Comparing Figures 15 and 16, it can be found that when FRWT+2D-CNN classifies and recognizes faults, only two samples are misclassified; that is, type 3 faults are misclassified as type 4 faults, and type 7 faults are wrong. The fault is classified as the 8th type of fault; when FRFT+2D-CNN classifies and recognizes the fault, except for the 5th type of fault, the other fault types are all misclassified, and the number of misclassified samples for each type of fault is greater than 1. Therefore, when classifying faults based on FRWT+2D-CNN, each type of fault can be accurately identified to the greatest extent possible.

In order to fully verify the stability and accuracy of the diagnosis method proposed in this article, this article randomly conducts 15 simulation tests on the two diagnosis methods (FRFT+2D-CNN, FRWT+2D-CNN), and the classification accuracy of each test is as shown in Figure 17. The average accuracy of the diagnosis models of the two classification methods is shown in Table 4.

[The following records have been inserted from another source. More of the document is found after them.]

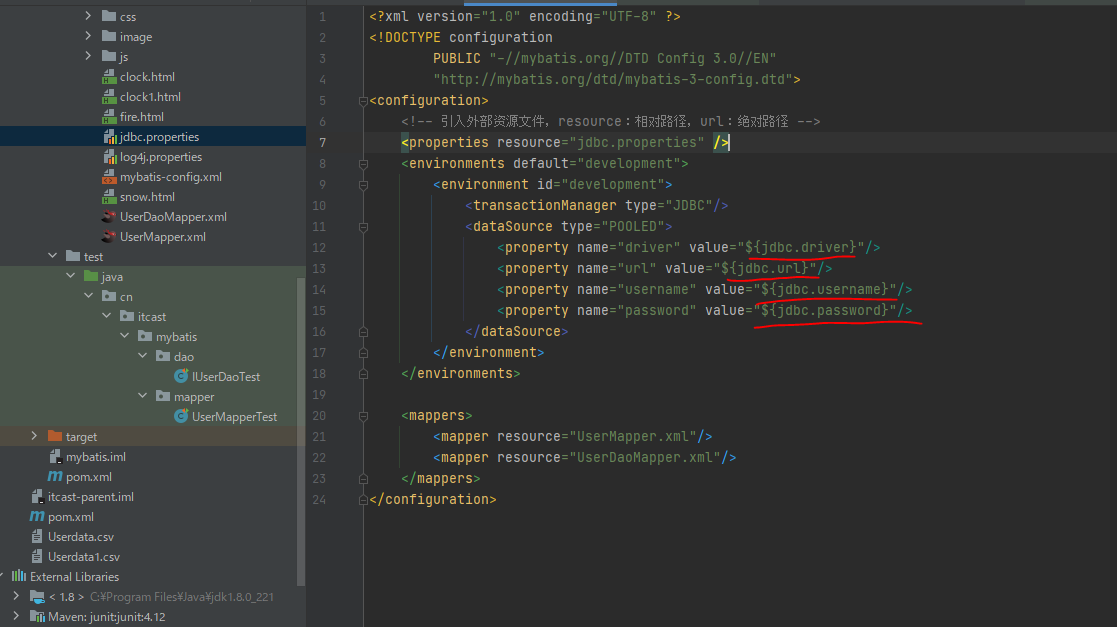Image resolution: width=1117 pixels, height=627 pixels.
Task: Collapse the environments block fold toggle
Action: 362,163
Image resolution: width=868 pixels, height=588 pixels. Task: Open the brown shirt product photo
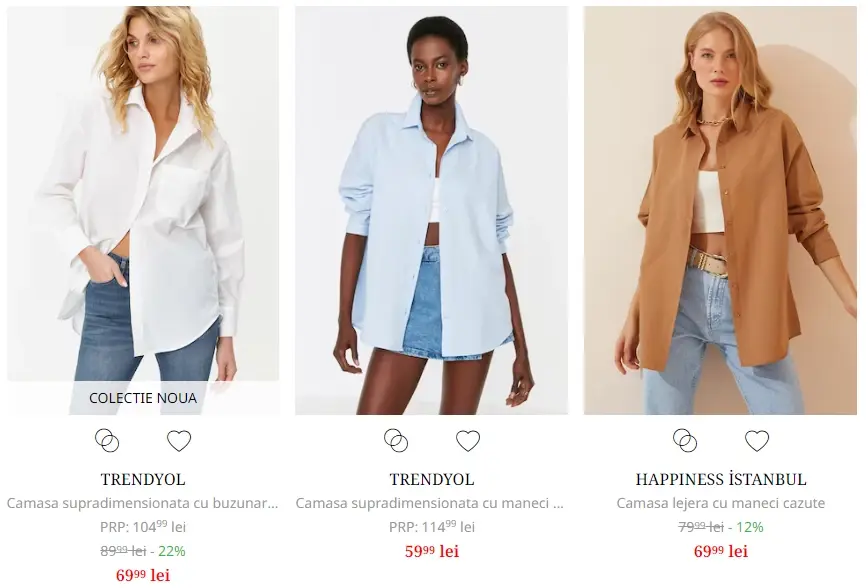click(x=720, y=210)
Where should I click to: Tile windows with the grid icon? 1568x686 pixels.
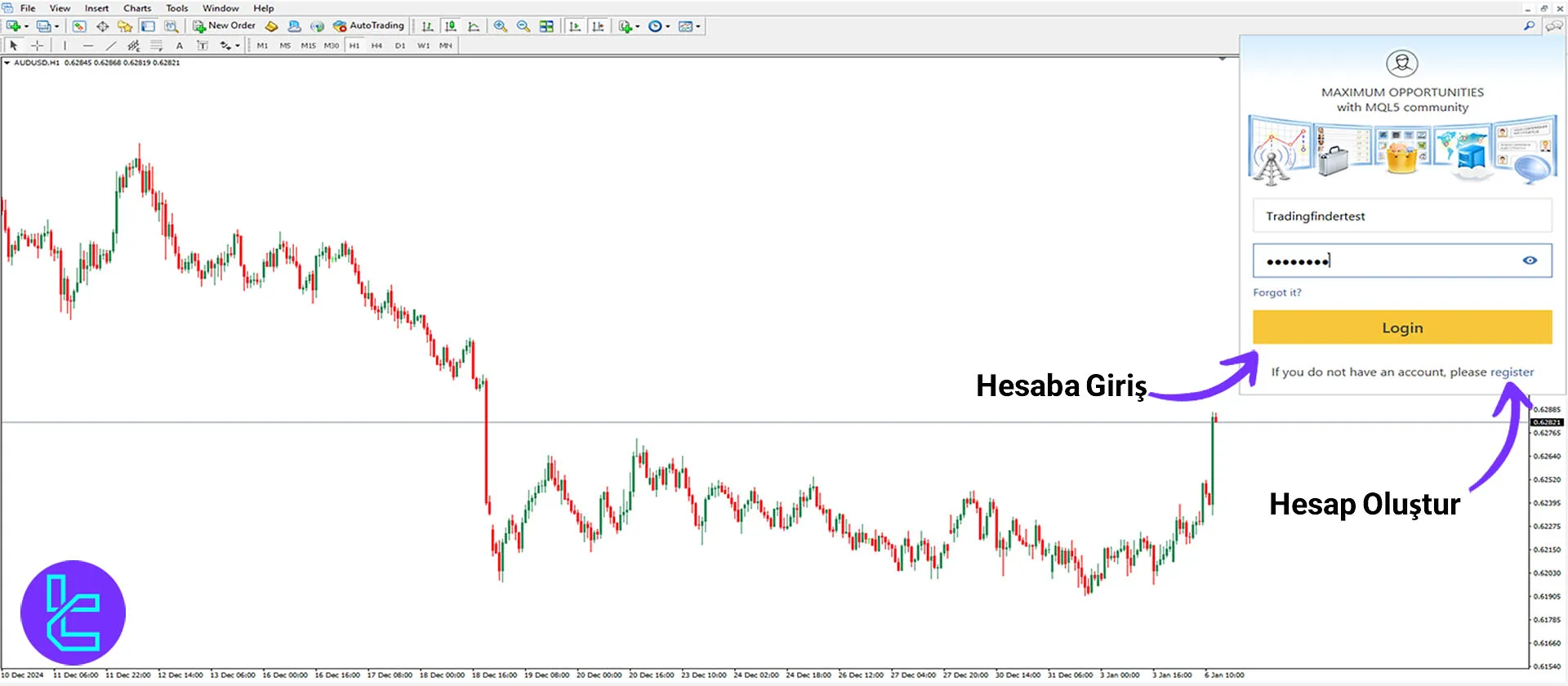tap(546, 26)
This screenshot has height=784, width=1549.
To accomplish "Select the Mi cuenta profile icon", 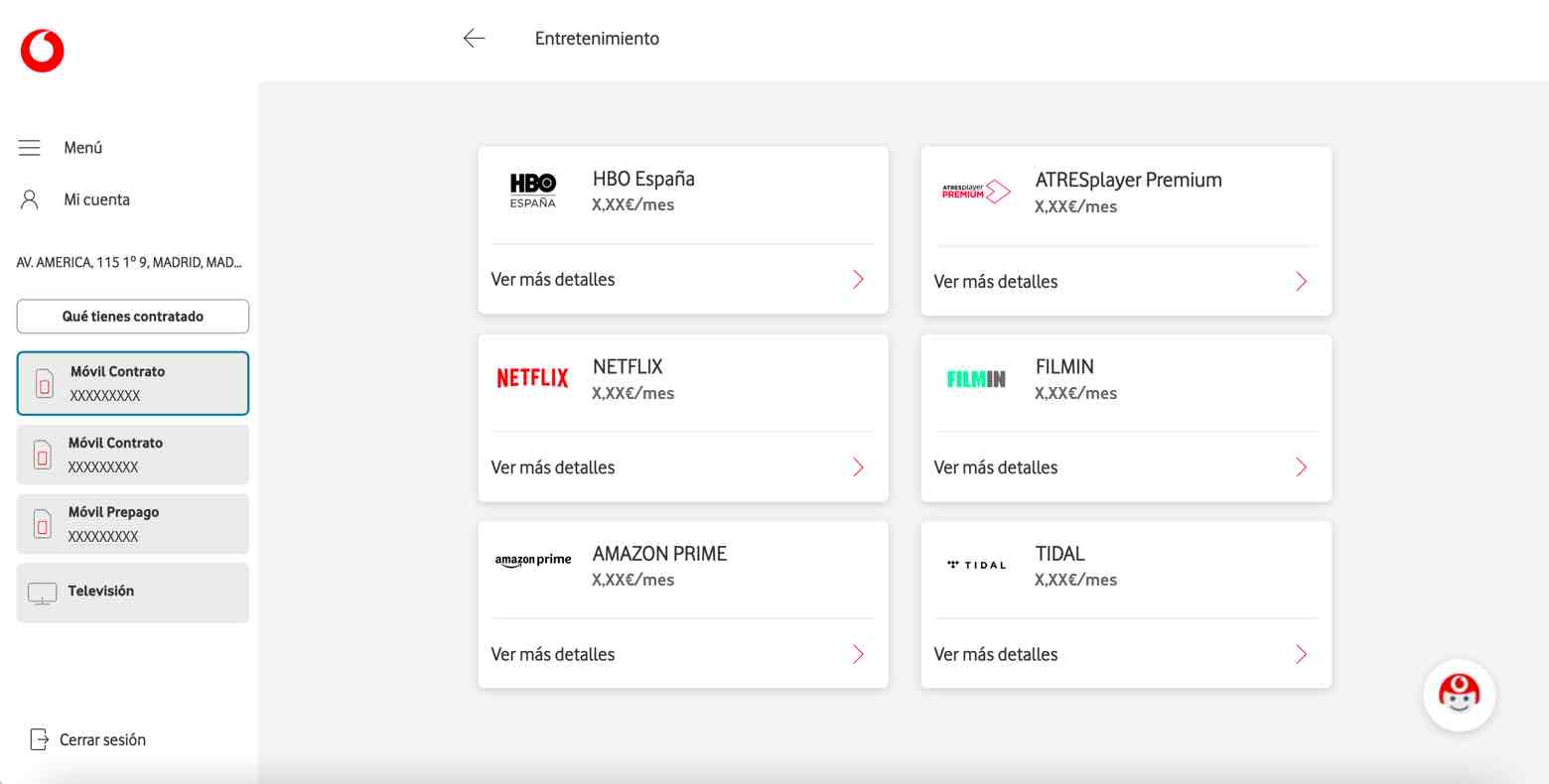I will 27,198.
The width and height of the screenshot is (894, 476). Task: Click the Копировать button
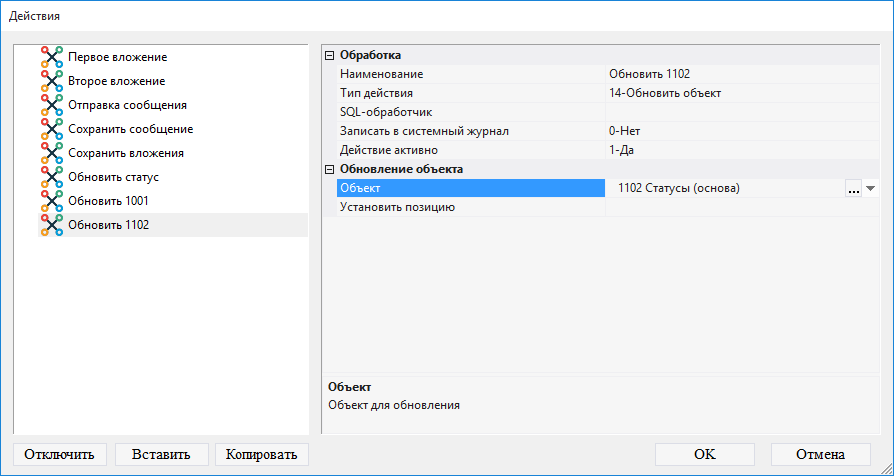coord(261,454)
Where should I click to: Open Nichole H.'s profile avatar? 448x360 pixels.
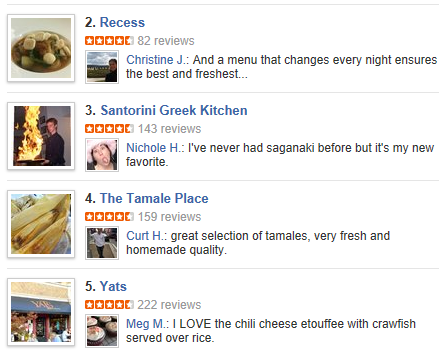coord(102,155)
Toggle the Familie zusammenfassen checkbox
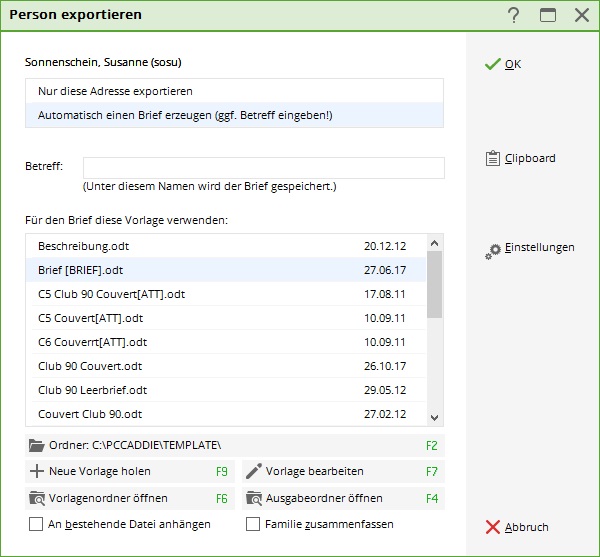The width and height of the screenshot is (600, 557). [253, 523]
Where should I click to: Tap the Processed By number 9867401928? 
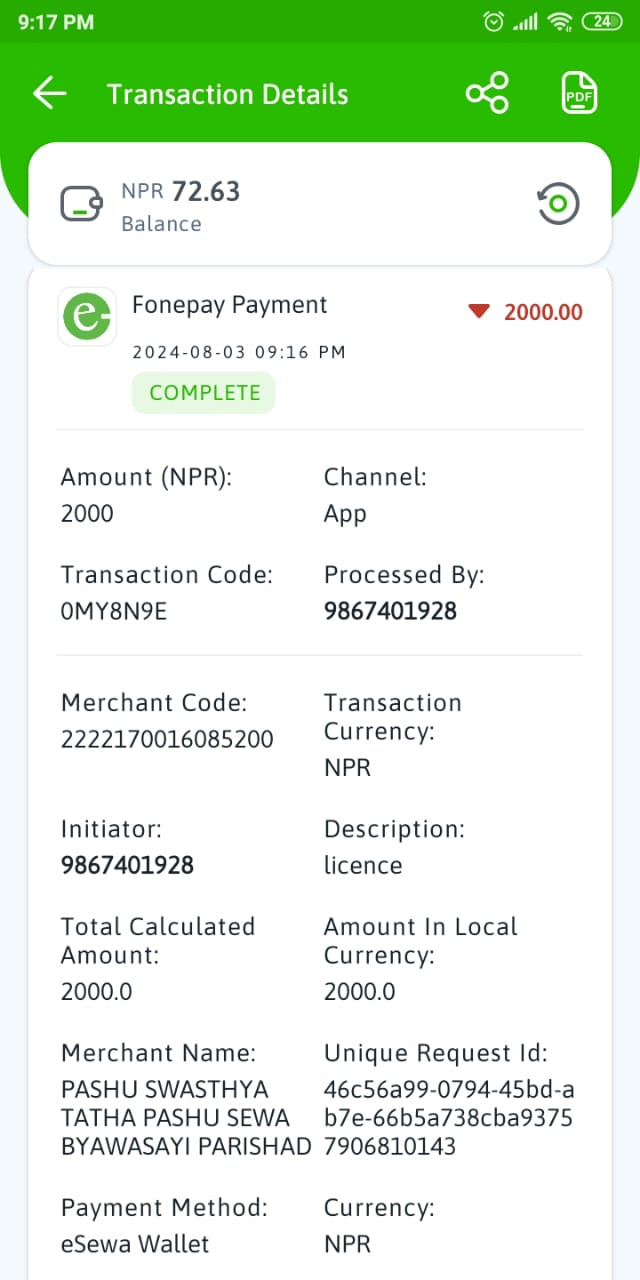click(x=390, y=611)
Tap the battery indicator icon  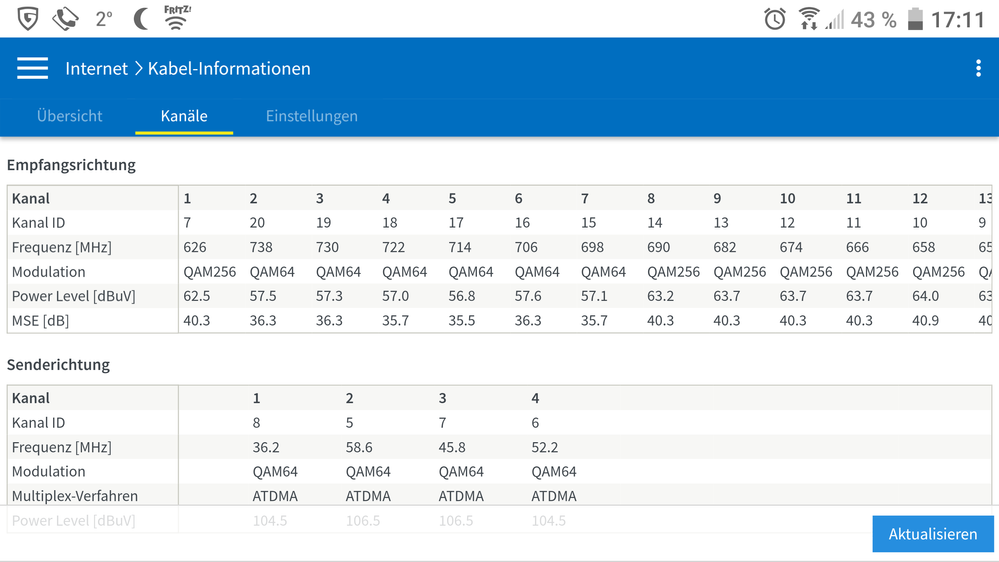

By analyzing Figure 5, 20, it can be seen that the classification accuracy of the two diagnostic methods FRFT+2D-CNN and FRWT+2D-CNN basically remains stable, and the classification accuracies of FRFT+2D-CNN and FRWT+2D-CNN are both within 3%. With fluctuations up and down, from a macroperspective, the classification accuracy of FRWT+2D-CNN is higher than that of FRFT+2D-CNN. It can be seen from Table 4 that when the number of training samples, the number of test samples, and the number of trials are equal, the average accuracy of FRWT+2D-CNN classification is higher than the average accuracy of FRFT+2D-CNN classification. Therefore, in the fault diagnosis of planetary gears, the classification method of FRWT+2D-CNN is obviously better than the fault classification method of FRFT+2D-CNN.

5. Conclusion

(1)This paper adopts the FRWT-based planetary gear vibration signal filtering method. The simulation results show that both the fractional wavelet transform and the fractional Fourier transform can achieve the denoising effect of the signal; the denoising effect of the fractional wavelet transform is better than fractional Fourier transform: The energy-based fractional Fourier transform algorithm is better than the peak search-based fractional Fourier transform algorithm.(2)This paper adopts a two-dimensional convolutional neural network model, and the signals after the fractional Fourier transform and the fractional wavelet transform are filtered, and the one-dimensional wavelet energy value is normalized and converted into a two-dimensional feature matrix for diagnosis model training. The simulation results show that the two-dimensional convolutional neural network can effectively realize fault classification and recognition. In addition, the accuracy of planetary gear fault classification based on FRWT and 2D-CNN is better than the accuracy of planetary gear fault classification based on FRFT and 2D-CNN.

Data Availability

The data used to support the findings of this study are available from the corresponding author upon request.

Conflicts of Interest

The authors declare that there are no conflicts of interest regarding the publication of this paper.

Acknowledgments

This work was supported by the National Natural Science Foundation of China (Grant no. 61973041) and the National Key Research and Development Program of China (Grant no. 2019YFB1705403).